▶ _Text shown_:
Isle of Fire Released

Wayne Thomas Batson’s new book Isle of Fire has been released! Here’s the official announcement.

3 Responses to “Isle of Fire Released”

  1. The evil Bartholomew Thorne has returned! Through forming a deadly alliance with both the Merchant and the Raukar, he takes possession of a terrible weapon that is seemingly unstoppable. Will London survive? Will Declan Ross and Commodore Blake be destroyed? Will Cat turn to his father’s evil ways? Find out in Isle of Fire!

    Isle of Fire (sequel to Isle of Swords) is an amazing book written by the mastermind author Wayne Thomas Batson. It’s about pirates, a topic that I have found to be handled strangely in other books, but the author weaves a believable but still spellbinding tale. I love the spirituality in this book, as well. It isn’t too in-your-face but can be greatly appreciated by believers, and unbelievers might get curious about God. It doesn’t justify the horrible acts of pirates, which I have found to be a problem elsewhere, and doesn’t have objectionable content besides some violence which is not explicit. This book is great for about middle school students to adults.

▶ _Given data_:
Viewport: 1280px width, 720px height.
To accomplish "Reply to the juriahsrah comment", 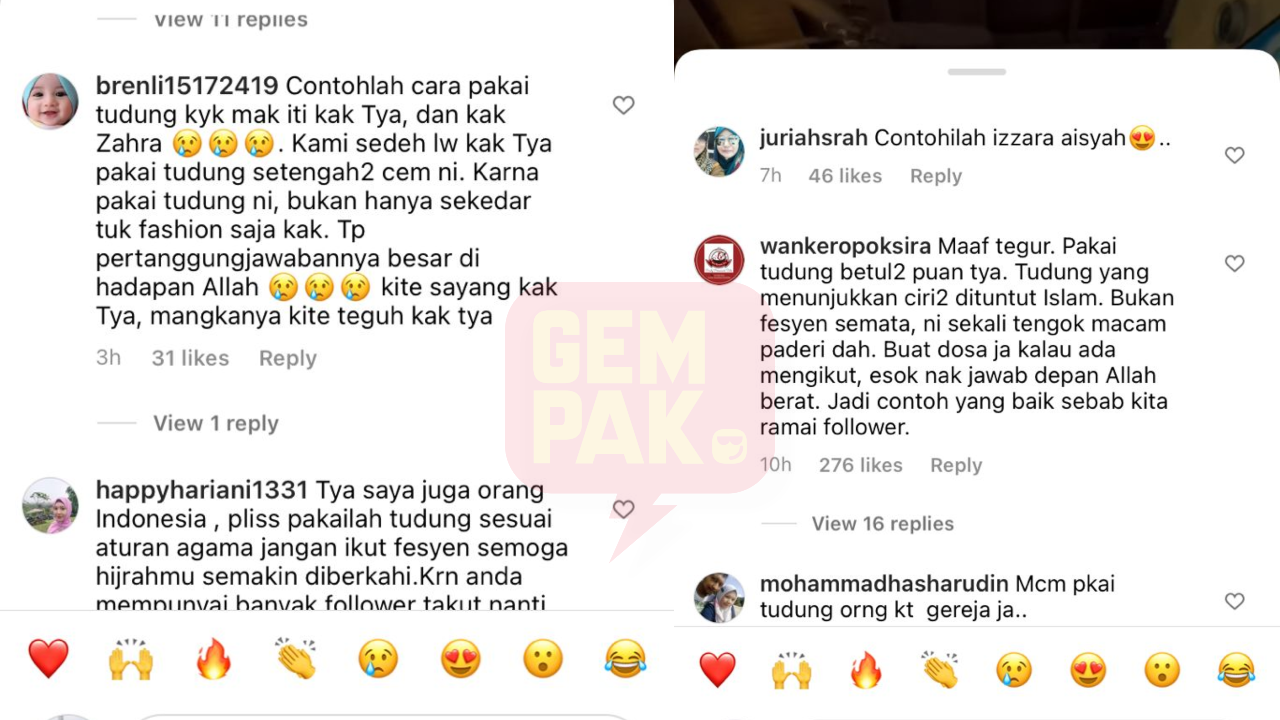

▶ _Goal_: In the Isle of Fire text, transcribe the stretch from "Wayne Thomas Batson’s" through "Isle of Fire!" word for word.

▶ _Reply_:
Wayne Thomas Batson’s new book Isle of Fire has been released! Here’s the official announcement.

3 Responses to “Isle of Fire Released”

  1. The evil Bartholomew Thorne has returned! Through forming a deadly alliance with both the Merchant and the Raukar, he takes possession of a terrible weapon that is seemingly unstoppable. Will London survive? Will Declan Ross and Commodore Blake be destroyed? Will Cat turn to his father’s evil ways? Find out in Isle of Fire!